Privacy Threat MOdeling Language

Online Social Networks (OSNs) are becoming pervasive in today's world. Millions of people worldwide are involved in different forms of online networking. However, this ease of use of OSNs comes with a cost in terms of privacy. Users of OSNs become victims of identity theft, cyberstalking, and information leakage, which are real threats to privacy. Consequently, new solutions need to be developed for addressing the threat scenarios to which a user is potentially exposed. In this sense, this paper presents PTMOL (Privacy Threat MOdeling Language) as an approach for modeling privacy threats in an OSN domain. The proposed language is related to the attempt to mitigate privacy threats at the design level, thus promoting concern about threats in the stages preceding the development of OSNs. Two studies were conducted to evaluate the use of PTMOL at the design stages, which provided insights into the correctness, completeness, ease of use, usefulness, user satisfaction, and feasibility of the proposal.
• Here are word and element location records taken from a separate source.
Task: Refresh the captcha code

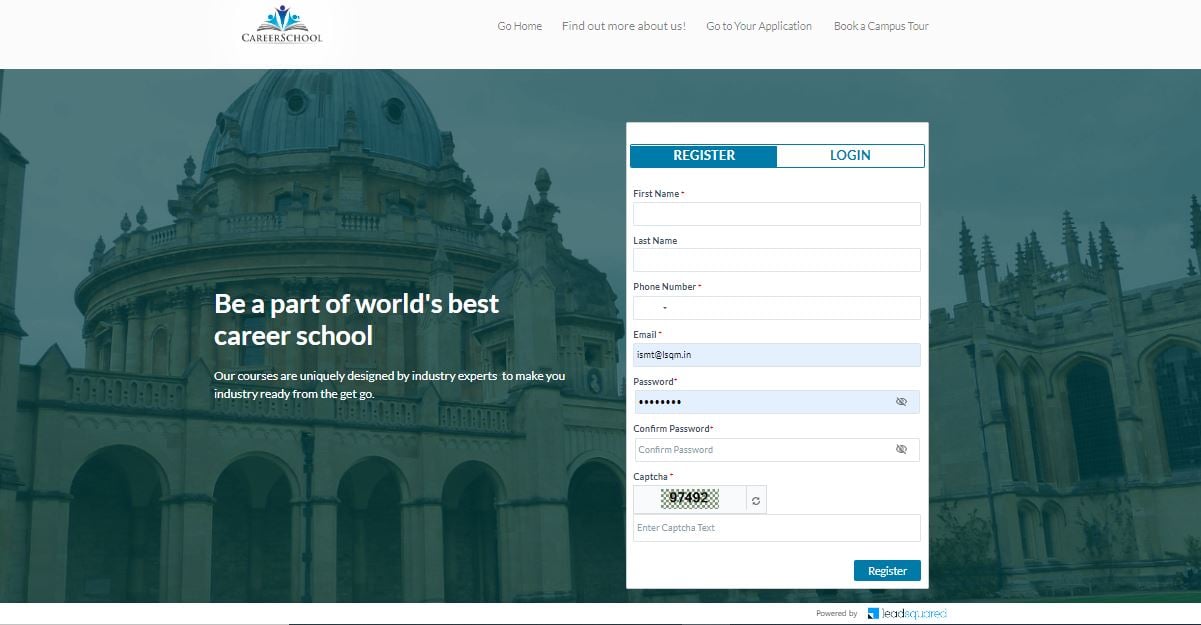Action: coord(756,500)
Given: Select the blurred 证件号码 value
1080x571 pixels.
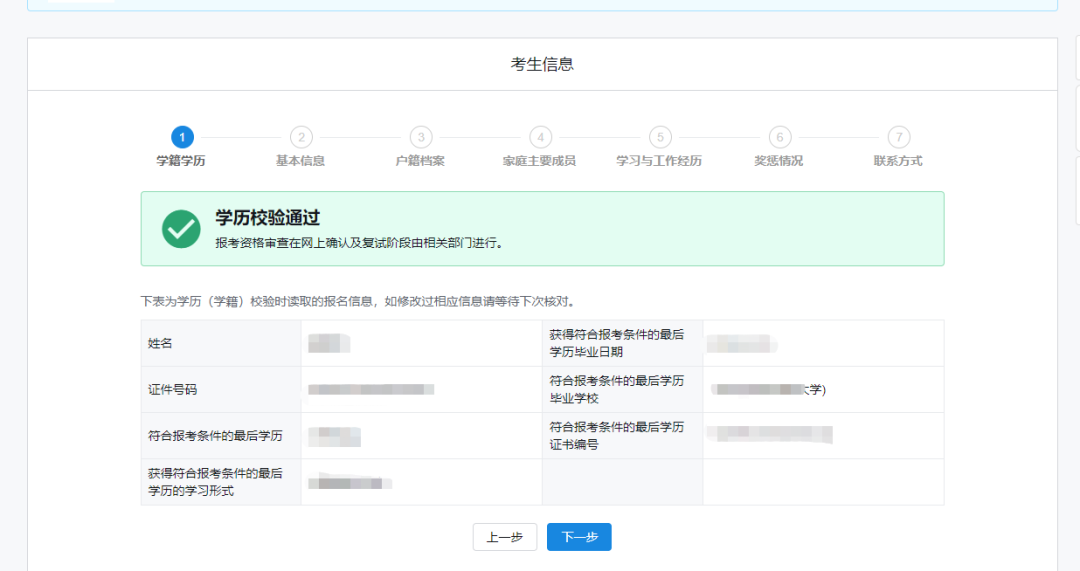Looking at the screenshot, I should 371,390.
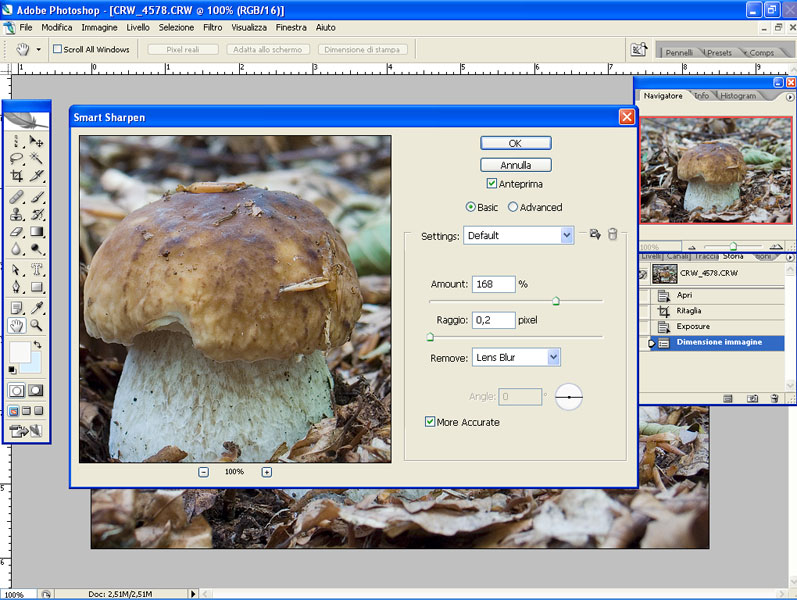The height and width of the screenshot is (600, 797).
Task: Click the Clone Stamp tool
Action: 17,214
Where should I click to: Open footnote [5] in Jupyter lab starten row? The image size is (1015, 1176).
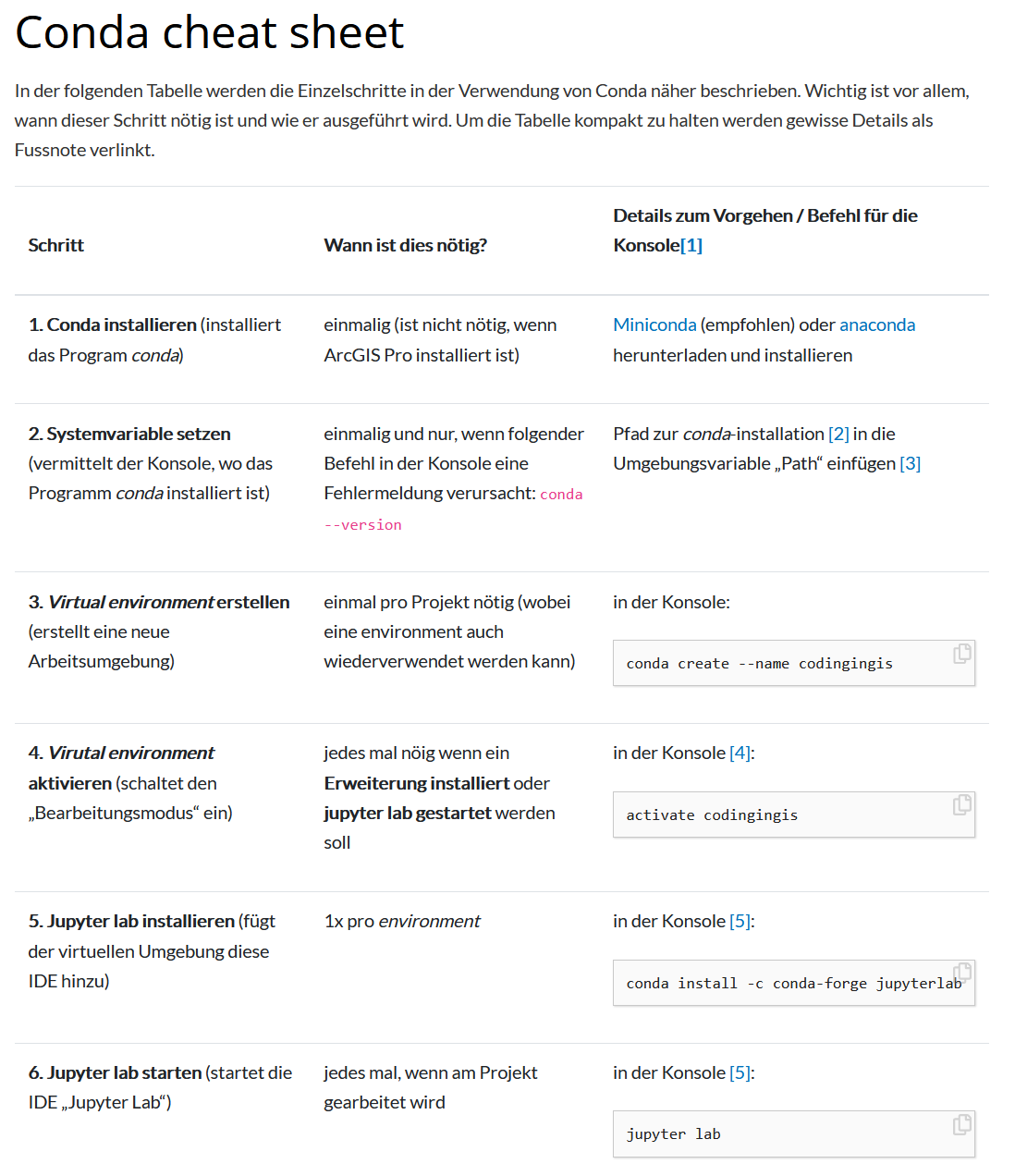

The results indicated that PTMOL can be incorporated into software development during the design phase. Via the language, we expect to support designers in making more pre-emptive decisions about user privacy risk, and help them to introduce privacy early in the development cycle of OSNs.

Automated summary

Online Social Networks (OSNs) are widely used, but they come with privacy risks such as identity theft, cyberstalking, and information leakage. This paper introduces PTMOL as a language for modeling privacy threats in OSNs, aiming to address these threats at the design level. Two studies were conducted to evaluate PTMOL's use, indicating that it can be incorporated into software development during the design phase, helping designers make preemptive decisions about user privacy risk and introduce privacy measures early in the development cycle of OSNs.